The implication of this is that the *actual* promise of PrEP and the biomedical prevention revolution has been realised. HIV prevention is now biomedical, and biomedicine has given us all it is capable of giving us: HIV prevention.
It’s worth saying that to a degree, this was the whole point. The appeal of PrEP as a HIV-prevention tool was that it meant we didn’t have to think about HIV prevention during sex. We removed HIV prevention from interaction, we made it invisible. PrEP gave us exactly what we wanted, a reduction in HIV notifications, but not all the things we hoped would go along with it.
I’m exaggerating a bit here. While a huge chunk of PrEP users said they wouldn’t have condomless sex with someone with an undetectable viral load, about as many said they would. If this is one measure of HIV stigma, we seem to be making some progress.
I suppose I’m gesturing towards education as a path forward here, but more specifically I think I’m talking about a return to relationality and community contextualisation as a foundation for reducing HIV stigma. Education in a vacuum isn’t enough.
All that said, I do still think biomedical prevention has a role to play. PrEP users I’ve interviewed for a research project consistently told me that while talking and learning about PrEP played a significant role in reducing their HIV anxiety, it wasn’t until they actually started taking PrEP that the anxiety was nearly—or in some cases completely—eliminated.

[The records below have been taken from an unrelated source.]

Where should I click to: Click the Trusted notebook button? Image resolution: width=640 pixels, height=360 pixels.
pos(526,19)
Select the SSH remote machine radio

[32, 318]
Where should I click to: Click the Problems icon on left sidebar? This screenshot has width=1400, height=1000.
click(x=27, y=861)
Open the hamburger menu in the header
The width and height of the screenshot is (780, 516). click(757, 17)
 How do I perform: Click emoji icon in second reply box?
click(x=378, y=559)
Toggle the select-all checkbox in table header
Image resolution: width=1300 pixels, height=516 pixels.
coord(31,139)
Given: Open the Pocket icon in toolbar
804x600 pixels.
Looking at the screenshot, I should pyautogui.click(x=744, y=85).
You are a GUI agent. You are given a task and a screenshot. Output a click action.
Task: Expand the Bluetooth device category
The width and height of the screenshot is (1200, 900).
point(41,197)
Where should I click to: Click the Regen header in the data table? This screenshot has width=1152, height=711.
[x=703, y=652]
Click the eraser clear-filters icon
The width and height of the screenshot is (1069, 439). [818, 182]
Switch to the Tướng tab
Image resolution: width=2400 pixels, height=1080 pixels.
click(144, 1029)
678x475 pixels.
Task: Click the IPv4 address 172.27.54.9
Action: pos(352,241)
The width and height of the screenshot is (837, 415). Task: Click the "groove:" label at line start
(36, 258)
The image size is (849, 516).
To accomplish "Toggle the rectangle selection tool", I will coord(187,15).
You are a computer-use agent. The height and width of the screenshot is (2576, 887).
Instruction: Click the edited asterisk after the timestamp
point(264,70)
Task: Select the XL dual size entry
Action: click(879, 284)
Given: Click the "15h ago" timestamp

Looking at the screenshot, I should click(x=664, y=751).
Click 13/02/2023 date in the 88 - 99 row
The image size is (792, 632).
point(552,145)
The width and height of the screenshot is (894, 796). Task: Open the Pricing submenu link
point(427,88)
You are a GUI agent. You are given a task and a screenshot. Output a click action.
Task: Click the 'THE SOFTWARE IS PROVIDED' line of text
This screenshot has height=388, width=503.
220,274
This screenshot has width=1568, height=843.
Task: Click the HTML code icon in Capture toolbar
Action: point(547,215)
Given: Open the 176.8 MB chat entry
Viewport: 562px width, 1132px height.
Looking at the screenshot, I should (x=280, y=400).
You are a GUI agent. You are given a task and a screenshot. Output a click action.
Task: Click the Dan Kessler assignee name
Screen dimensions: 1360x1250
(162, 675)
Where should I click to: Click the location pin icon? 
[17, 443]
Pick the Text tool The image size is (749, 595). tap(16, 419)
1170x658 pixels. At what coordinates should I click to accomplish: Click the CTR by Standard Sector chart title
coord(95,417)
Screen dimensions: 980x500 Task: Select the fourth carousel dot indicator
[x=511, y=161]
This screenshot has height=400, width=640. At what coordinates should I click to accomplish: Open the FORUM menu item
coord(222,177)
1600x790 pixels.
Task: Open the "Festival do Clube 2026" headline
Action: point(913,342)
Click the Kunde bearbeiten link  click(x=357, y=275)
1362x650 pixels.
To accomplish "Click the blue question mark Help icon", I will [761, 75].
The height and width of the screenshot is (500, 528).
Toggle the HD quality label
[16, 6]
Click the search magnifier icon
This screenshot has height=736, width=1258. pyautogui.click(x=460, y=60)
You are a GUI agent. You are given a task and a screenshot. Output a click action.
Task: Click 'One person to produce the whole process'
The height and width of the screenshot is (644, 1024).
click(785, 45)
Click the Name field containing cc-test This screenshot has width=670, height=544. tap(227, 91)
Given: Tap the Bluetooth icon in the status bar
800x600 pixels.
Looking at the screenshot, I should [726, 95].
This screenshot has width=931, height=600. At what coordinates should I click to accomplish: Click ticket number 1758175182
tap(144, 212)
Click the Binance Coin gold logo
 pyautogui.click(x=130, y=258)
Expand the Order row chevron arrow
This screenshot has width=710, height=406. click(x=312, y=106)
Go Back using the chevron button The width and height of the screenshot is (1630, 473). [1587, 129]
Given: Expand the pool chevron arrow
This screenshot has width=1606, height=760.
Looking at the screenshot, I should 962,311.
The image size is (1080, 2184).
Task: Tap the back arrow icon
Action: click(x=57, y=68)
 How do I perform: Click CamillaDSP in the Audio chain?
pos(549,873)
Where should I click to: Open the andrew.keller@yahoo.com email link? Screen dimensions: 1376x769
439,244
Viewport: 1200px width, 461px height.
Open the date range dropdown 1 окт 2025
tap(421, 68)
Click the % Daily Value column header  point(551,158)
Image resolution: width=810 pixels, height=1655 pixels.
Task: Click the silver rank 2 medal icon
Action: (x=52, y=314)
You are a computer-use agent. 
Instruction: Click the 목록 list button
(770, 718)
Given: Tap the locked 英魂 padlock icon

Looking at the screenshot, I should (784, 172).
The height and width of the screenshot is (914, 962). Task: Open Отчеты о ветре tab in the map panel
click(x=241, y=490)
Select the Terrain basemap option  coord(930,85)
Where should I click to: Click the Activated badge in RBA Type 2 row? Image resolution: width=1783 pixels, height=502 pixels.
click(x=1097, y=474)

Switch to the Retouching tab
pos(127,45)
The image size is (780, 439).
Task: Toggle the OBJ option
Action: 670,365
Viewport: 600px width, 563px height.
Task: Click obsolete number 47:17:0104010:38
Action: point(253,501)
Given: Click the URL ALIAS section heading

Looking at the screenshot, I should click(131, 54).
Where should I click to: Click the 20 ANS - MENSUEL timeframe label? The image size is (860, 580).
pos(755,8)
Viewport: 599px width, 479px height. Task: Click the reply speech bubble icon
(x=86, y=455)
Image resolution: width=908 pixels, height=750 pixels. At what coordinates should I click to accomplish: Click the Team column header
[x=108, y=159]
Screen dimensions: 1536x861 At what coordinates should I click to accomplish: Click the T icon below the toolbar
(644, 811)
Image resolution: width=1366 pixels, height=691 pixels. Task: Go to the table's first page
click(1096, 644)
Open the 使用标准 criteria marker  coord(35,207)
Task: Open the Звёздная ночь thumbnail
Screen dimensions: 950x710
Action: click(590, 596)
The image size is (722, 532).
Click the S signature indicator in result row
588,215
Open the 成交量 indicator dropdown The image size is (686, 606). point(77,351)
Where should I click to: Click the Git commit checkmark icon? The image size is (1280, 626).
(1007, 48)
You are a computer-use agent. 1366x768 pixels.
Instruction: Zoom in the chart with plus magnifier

Maybe taking PrEP is a kind of full stop on the end of a sentence about community; it is receiving communion at the end of mass, confronting HIV stigma an experience of transubstantiation.
I’m left with a lot of questions—as anyone who has worked in a “community organisation” knows, helping people feel connected to community in some form is challenging and fraught. How can we do that better?
There’s a paradox here, too: how do we recontextualise HIV within the social without centring the exact surveillance of positivity (virality, “detectability”) that we’re trying to avoid by recontextualising HIV within the social?
I don’t have much to offer about where we go next, but it felt like something broke through at the conference last week, a frustration with the current state of biomedical prevention that I hope can lead us to somewhere productive and new. We owe it to anyone experiencing HIV stigma to try.